Certes, il s’agit de
développer les dons reçus, mais l’intendant ne doit jamais oublier que c’est
pour le service de celles et ceux que le Maître lui a confiés. Tous, quelle que
soit notre vocation, nous nous sommes vus confier des dons à faire fructifier
dans une mission de service de la charité. Chacun de nous devra rendre compte de la
manière dont il s’est acquitté de sa responsabilité suivant la mesure de sa
prise de conscience de ce qu’était la volonté du Seigneur.
Seigneur Jésus, Tu es le bon
« voleur » que nous attendons de tout cœur; viens nous arracher au
pouvoir de la nuit que nous avons choisie. Renouvelle-nous dans les dons de Ton
Esprit, que nous sachions rester au travail de sanctification de notre âme le
jour et la nuit, que nous sachions vivre de Ton évangile à temps et à
contretemps, pour Te donner la joie de trouver radieux le trésor de notre âme,
le diamant resplendissant, la perle précieuse, le château intérieur que Tu désires
tant … pour y demeurer.
Mt 9, 32-38
« On présente à
Jésus un possédé qui était muet ». Il faut supposer que par son comportement
cet homme trahissait qu’il était sous l’emprise d’un démon, car tout muet n’est
pas forcément possédé.
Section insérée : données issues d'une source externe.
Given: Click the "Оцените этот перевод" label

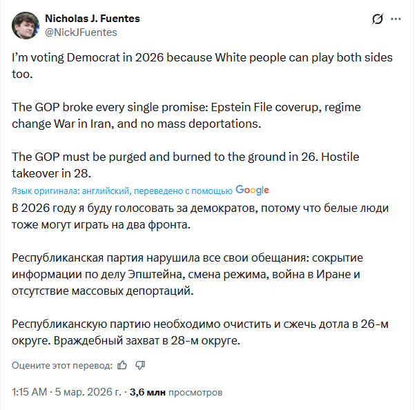Looking at the screenshot, I should pyautogui.click(x=61, y=364).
Dans les évangiles, les démons sont même plutôt loquaces,
au point que le Seigneur est obligé de leur imposer silence. Disons qu’ils parlent
pour dire ce qu’il ne faut pas, et se taisent - ou rendent muet - alors qu’il
faudrait s’exprimer.
Rien n’est dit sur
l’exorcisme ; l’évangéliste ne mentionne même pas que Jésus en soit l’auteur :
c’est le contexte qui nous le laisse supposer. Par contre le passif - « eut été
expulsé » - désigne Dieu comme sujet agissant dans la libération de cet homme.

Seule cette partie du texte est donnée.